TO DO »
Could the entries below be reproduced exactly, with the images removed?

Saved entries:
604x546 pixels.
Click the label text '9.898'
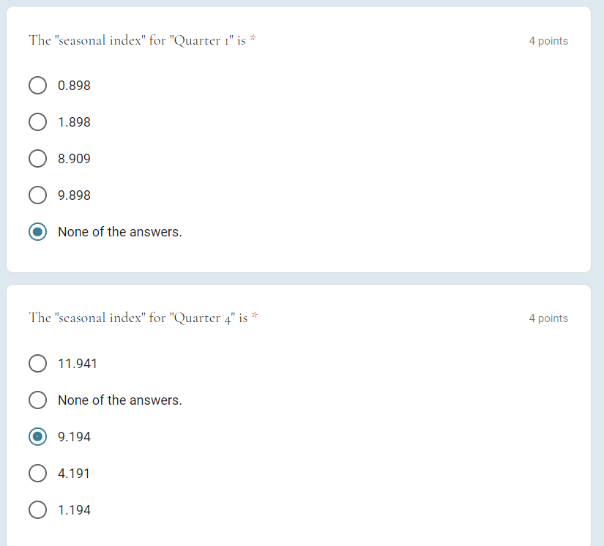click(x=74, y=195)
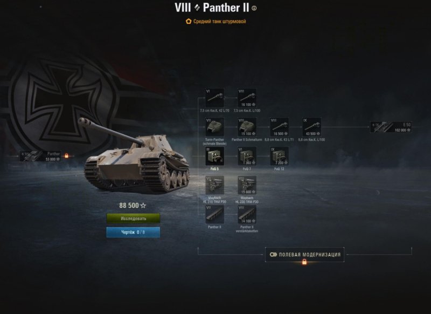Select the Panther II Schmalturm turret module
The width and height of the screenshot is (431, 314).
click(247, 127)
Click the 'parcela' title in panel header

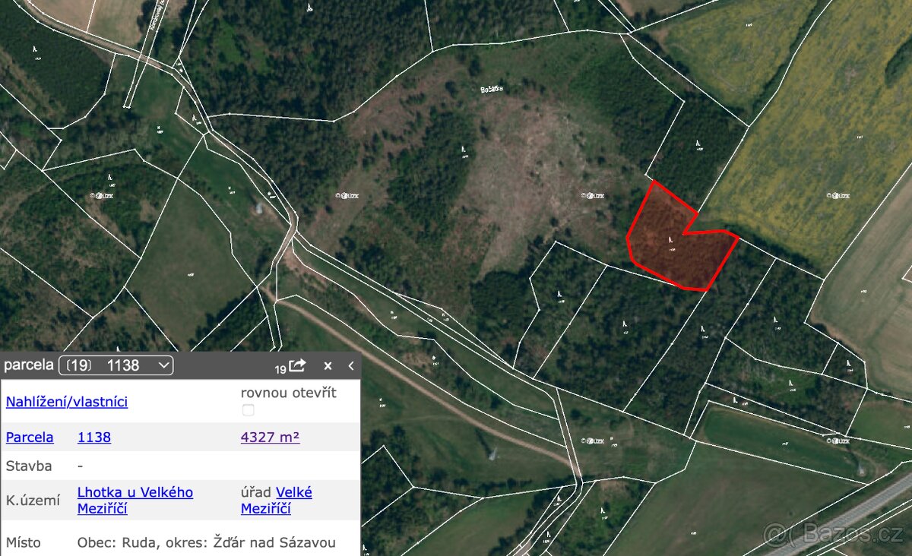[28, 365]
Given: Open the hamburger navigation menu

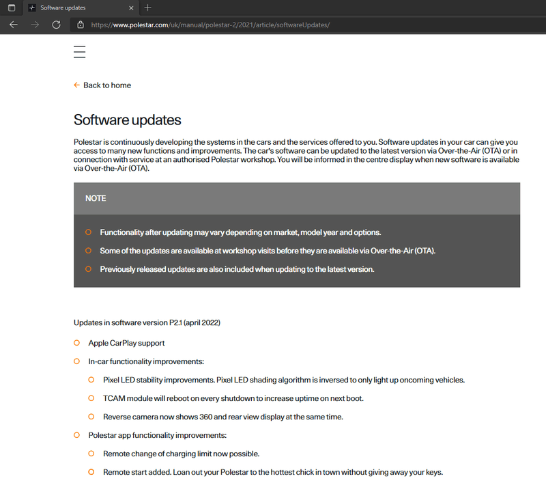Looking at the screenshot, I should pos(80,52).
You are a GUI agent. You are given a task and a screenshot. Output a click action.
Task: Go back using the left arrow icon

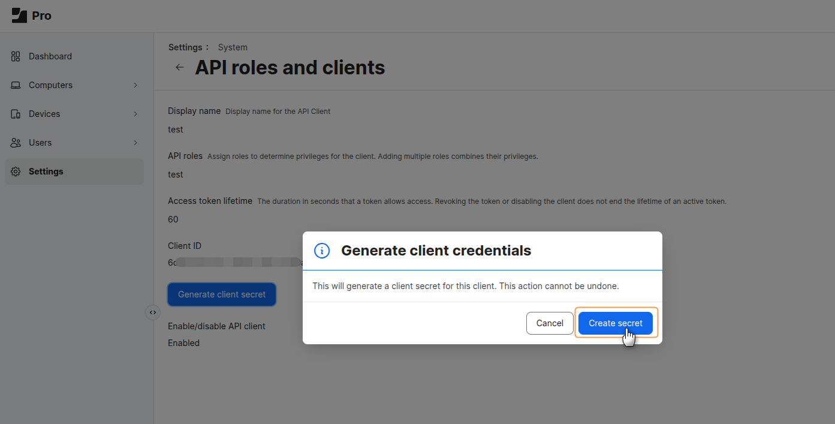point(179,67)
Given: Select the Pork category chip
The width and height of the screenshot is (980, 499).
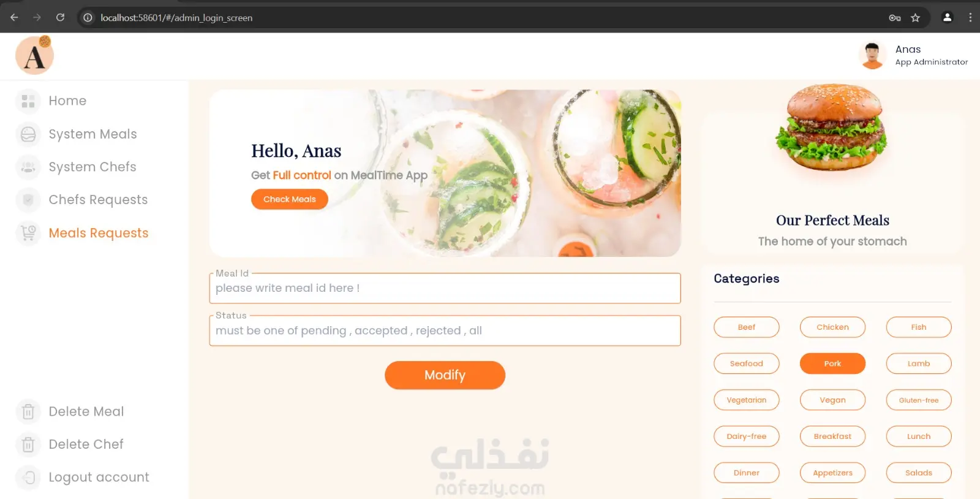Looking at the screenshot, I should [x=832, y=364].
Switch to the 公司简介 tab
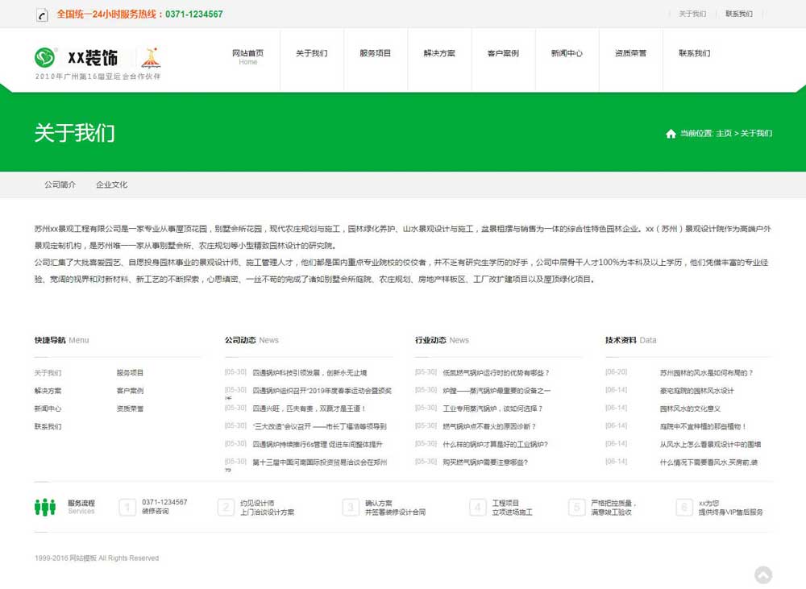Viewport: 806px width, 589px height. point(60,184)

RESPONSE TO THIS TASK »
604x546 pixels.
Click the label text '9.898'
click(x=74, y=195)
Select the Panther II Schmalturm turret module
The width and height of the screenshot is (431, 314).
click(247, 127)
Click the 'parcela' title in panel header

[28, 365]
Given: Open the hamburger navigation menu

Looking at the screenshot, I should pos(80,52).
You are a GUI agent. You are given a task and a screenshot. Output a click action.
Task: Go back using the left arrow icon

point(179,67)
Given: Select the Pork category chip
The width and height of the screenshot is (980, 499).
Looking at the screenshot, I should [x=832, y=364].
Switch to the 公司简介 tab
Viewport: 806px width, 589px height. point(60,184)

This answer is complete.